Trump performed a video throughout the Oval Office sit-down that he stated is proof that Afrikaners are being focused in South Africa. The video included footage of a highway lined with white crosses that Trump stated marked burial websites of Afrikaner farmers.
“This is very bad. These are burial sites right here, burial sites, over 1,000, of white farmers, and those cars are lined up to pay love on a Sunday morning,” he stated because the greater than four-minute video was performed within the darkened Oval Office. “It’s a terrible sight. I’ve never seen anything like it.”
It is unclear what precisely the video depicted, and South African President Cyril Ramaphosa questioned what it confirmed.
“Have they told you where that is, Mr. President?” Ramaphosa requested, largely sustaining his composure because the saga continued.
“No,” Trump replied, prompting Ramaphosa to say, “I’d like to know where that is.”
“I mean, it’s in South Africa,” stated Trump.
The allegations are on the heart of the Trump administration’s choice to permit white Afrikaners to come back to the U.S. as refugees even because it cancels deportation protections for different teams fleeing persecution and instability, together with most not too long ago Afghans, Venezuelans, Haitians and Cameroonians. An preliminary group of 59 Afrikaners arrived within the U.S. final week.
Trump advised Ramaphosa that his authorities permits Afrikaner land to be taken, “and then when they take the land, they kill the white farmer, and when they kill the white farmer, nothing happens to them.”
Ramaphosa denied the allegations, however acknowledged South Africa’s efforts to curtail “criminality” within the nation.
“People who do get killed, unfortunately, through criminal activity, are not only white people.
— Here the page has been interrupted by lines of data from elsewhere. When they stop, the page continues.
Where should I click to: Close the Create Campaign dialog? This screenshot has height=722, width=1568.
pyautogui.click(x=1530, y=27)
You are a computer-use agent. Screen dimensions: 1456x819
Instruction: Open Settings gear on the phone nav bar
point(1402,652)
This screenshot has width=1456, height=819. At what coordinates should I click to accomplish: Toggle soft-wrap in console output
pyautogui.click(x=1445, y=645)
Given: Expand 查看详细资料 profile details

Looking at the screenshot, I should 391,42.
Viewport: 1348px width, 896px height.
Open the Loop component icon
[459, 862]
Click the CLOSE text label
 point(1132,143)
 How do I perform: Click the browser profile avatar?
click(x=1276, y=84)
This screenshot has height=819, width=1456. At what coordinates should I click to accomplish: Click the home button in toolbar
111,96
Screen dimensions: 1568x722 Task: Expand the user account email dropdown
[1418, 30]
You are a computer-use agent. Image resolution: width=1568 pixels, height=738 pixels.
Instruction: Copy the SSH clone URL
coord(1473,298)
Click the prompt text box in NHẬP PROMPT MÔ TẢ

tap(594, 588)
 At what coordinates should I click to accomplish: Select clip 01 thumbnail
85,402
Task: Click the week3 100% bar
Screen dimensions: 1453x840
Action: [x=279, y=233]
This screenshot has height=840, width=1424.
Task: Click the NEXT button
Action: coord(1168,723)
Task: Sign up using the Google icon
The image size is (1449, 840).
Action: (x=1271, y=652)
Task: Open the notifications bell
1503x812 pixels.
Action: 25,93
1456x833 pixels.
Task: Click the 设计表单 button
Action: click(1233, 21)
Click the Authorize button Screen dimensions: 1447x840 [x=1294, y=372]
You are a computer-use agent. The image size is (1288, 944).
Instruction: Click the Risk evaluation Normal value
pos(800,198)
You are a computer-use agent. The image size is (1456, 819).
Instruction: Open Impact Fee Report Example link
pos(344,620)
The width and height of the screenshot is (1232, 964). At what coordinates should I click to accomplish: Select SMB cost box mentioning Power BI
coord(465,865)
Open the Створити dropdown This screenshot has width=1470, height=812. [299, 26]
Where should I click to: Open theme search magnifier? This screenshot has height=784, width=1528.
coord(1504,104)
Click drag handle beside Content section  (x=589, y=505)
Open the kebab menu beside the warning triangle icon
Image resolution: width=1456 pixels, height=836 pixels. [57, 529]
The majority of them are Black people,” Ramaphosa responded calmly.
Trump claimed the farmers who’re being killed “are not Black.”
Ramaphosa referred to as on South Africa’s agriculture minister, John Steenhuisen, who’s white, to weigh in.
“It is something that I’m particularly exercised with, my colleagues in the police and my colleagues in the justice cluster to start making farm attacks and stock theft a priority crime, and it affects all farmers in South Africa, particularly stock theft has a disproportionate effect on small Black farmers,” he stated.